Smokey, The Ghoul Cat; Tiny Undead; CR 1; HD 1d12+4 (hp 11); Init: +7; Speed: 30 ft. (6 squares)
Armor Class: 15 (+2 size, +1 Dex, +2 natural), touch 13, flat-footed 14; Base Attack/Grapple: +1/–10
Attack: Claw +6 melee (1d3–3) ; Space/Reach: 2-1/2 ft./0 ft.; Special Attacks: Paralyzing Touch, Uncanny Presence; SQ: Undead Traits, low-light vision, scent, +2 turn resistance; Saves: Fort -5, Ref +3, Will +1; Abilities: Str 5, Dex 17, Con -, Int -, Wis 12, Cha 7; Skills: Balance +9, Climb +7, Hide +13, Jump +11, Listen +3, Move Silently +5, Spot +3
Feats: Weapon Finesse (Claw), Improved Initiative
Ghoul Fever (Su): Disease—bite, Fortitude DC 8, incubation period 1 day, damage 1d3 Con and 1d3 Dex. The save DC is Charisma-based. An afflicted humanoid who dies of ghoul fever rises as a ghoul at the next midnight. A humanoid who becomes a ghoul in this way retains none of the abilities it possessed in life. It is not under the control of any other ghouls, but it hungers for the flesh of the living and behaves like a normal ghoul in all respects. A humanoid of 4 Hit Dice or more rises as a ghast, not a ghoul.
Paralysis (Ex): Those hit by a ghoul’s bite or claw attack must succeed on a DC 8 Fortitude save or be paralyzed for 1d4+1 rounds. Elves have immunity to this paralysis. The save DC is Charisma-based.​

Discovering the seemingly living cat is undead provokes a DC 8 horror check.

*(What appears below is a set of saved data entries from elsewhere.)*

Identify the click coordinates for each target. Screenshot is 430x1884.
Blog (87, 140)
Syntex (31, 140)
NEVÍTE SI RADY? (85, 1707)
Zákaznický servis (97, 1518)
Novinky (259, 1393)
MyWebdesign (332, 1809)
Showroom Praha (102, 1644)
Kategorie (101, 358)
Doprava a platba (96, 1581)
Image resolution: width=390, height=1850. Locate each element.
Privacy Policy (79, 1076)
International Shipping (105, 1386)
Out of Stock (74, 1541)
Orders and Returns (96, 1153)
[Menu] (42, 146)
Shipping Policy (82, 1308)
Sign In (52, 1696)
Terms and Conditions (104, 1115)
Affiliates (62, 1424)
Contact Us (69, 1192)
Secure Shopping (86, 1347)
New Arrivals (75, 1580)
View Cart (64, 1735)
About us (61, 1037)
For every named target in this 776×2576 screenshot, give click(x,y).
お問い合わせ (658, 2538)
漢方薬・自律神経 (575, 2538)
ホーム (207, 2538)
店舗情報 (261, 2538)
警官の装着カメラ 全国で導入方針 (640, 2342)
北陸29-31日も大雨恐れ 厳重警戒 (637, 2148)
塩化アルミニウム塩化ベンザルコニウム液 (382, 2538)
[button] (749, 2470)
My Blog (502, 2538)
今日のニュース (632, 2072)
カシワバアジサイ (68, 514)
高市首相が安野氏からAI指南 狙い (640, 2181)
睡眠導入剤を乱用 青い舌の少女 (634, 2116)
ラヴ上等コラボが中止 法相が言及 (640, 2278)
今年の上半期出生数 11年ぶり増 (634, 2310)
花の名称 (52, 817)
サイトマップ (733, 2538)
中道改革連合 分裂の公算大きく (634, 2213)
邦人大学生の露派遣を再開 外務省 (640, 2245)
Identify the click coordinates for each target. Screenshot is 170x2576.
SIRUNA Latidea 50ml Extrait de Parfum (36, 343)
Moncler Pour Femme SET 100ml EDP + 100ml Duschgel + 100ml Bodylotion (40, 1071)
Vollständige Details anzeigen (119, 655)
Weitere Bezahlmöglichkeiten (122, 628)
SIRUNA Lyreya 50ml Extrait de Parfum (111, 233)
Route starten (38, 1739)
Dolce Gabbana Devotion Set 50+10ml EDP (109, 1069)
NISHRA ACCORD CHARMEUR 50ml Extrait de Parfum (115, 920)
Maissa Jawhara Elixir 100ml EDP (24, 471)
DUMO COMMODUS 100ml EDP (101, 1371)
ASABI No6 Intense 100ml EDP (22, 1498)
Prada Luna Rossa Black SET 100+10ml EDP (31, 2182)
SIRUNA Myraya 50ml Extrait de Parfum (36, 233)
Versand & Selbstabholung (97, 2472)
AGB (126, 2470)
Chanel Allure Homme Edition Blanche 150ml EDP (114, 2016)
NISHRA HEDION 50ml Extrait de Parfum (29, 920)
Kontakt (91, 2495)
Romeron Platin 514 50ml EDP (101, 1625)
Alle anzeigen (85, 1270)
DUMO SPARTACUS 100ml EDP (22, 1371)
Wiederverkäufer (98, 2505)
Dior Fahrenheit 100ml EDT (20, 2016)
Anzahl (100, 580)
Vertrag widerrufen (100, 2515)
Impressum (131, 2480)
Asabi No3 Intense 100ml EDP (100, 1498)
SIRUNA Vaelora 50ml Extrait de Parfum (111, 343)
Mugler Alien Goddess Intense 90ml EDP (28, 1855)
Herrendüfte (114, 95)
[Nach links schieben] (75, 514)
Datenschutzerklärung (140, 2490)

Destroying Smokey earns a visit and a boon by Jasper the Cat Spirit, who considers an undead cat to be an abomination."

So now, something of interest (recognizing the cat is undead is very suggestive that Alberik is more than he seems, something of value(the benevolence of Jasper the Cat Spirit), and something of danger (the undead cat).

Empty corridors are my current bugaboo that I'm trying to figure out what to do with. Corridors are useful dividers but they are properly rooms in their own right. Right now I'm trying to figure out how to deal with the tension between corridor as a scene framing device and corridor as a dungeon room, especially when the scale of the dungeon is large such as a realistic cavern, a sewer system, etc.

Also, as someone very astutely pointed out above, the room that is (or appears to be) empty the first time you see it may very well not be empty the next time...

Lanefan

In a properly designed dungeon, IMO a room that appears empty is probably one where you are failing your perception related skills, or you should cast divination spells. One device I also use quite often is to not give some of the inhabitants of a dungeon a fixed abode, but then for 'well travelled' rooms of a dungeon have a wandering encounter check called for whenever the players enter or linger in it to see if something is present.